In the ensuing dispute between the service provider and the landlords, the latter argue that the tenant did not give the service provider proper authorisation to act on his behalf. Indeed, the order button was not labelled with the words “order with obligation to pay” (or a corresponding formulation), as required by the directive on consumer rights[1]. In that context, the question arose as to whether that requirement applies also where the tenant’s obligation to pay does not arise solely from the order[2], but in addition requires the successful enforcement of his or her rights. The German court seised of the dispute referred a question to the Court of Justice in that regard.

The Court holds that the trader must inform, in accordance with the requirements of the Directive, the consumer before he or she places the order through the internet that he or she, by that order, assumes an obligation to pay. That obligation on the part of the trader applies irrespective of whether the consumer’s obligation to pay is unconditional or whether the consumer is required to pay the trader only after a subsequent condition has been satisfied.

If the trader has not complied with his obligation to provide information, the consumer is not bound by the order.

However, there is nothing to prevent the consumer from confirming his or her order.

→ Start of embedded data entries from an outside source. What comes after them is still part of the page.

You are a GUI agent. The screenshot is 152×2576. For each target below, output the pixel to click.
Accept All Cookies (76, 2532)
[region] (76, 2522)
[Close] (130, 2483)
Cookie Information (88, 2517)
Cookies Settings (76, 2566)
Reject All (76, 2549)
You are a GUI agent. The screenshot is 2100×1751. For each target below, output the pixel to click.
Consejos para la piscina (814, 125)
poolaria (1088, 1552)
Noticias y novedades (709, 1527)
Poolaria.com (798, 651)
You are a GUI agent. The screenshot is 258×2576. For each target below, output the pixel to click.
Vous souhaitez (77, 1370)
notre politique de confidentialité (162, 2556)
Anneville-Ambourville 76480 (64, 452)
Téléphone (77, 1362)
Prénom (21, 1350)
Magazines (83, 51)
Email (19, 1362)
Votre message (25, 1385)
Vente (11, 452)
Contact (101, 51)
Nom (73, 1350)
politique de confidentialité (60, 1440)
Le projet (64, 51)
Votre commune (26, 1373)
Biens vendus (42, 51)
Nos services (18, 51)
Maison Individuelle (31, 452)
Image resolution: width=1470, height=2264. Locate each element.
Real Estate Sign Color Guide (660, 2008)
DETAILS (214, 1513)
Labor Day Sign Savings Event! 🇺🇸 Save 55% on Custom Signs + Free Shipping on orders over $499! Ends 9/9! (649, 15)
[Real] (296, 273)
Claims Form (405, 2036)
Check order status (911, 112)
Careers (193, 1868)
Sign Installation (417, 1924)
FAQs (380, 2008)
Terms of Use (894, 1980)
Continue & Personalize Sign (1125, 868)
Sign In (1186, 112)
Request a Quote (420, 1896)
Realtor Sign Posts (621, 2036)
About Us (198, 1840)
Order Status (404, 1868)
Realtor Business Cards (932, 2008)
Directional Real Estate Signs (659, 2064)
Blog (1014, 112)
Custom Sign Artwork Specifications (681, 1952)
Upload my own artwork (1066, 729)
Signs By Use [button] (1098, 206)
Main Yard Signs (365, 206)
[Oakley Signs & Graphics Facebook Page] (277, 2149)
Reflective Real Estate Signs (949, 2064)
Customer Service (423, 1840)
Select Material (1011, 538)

[1] Directive 2011/83/EU of the European Parliament and of the Council of 25 October 2011 on consumer rights. The trader must ensure that the consumer, when placing his or her order, explicitly acknowledges that the order implies an obligation to pay. Where a button or similar function must be activated in order for the order to be placed, the button or similar function must be labelled in an easily legible manner only with the words ‘order with obligation to pay’ or a corresponding unambiguous formulation indicating that the placing of the order entails an obligation for the consumer to pay the trader. Otherwise, the consumer is not bound by the contract or order.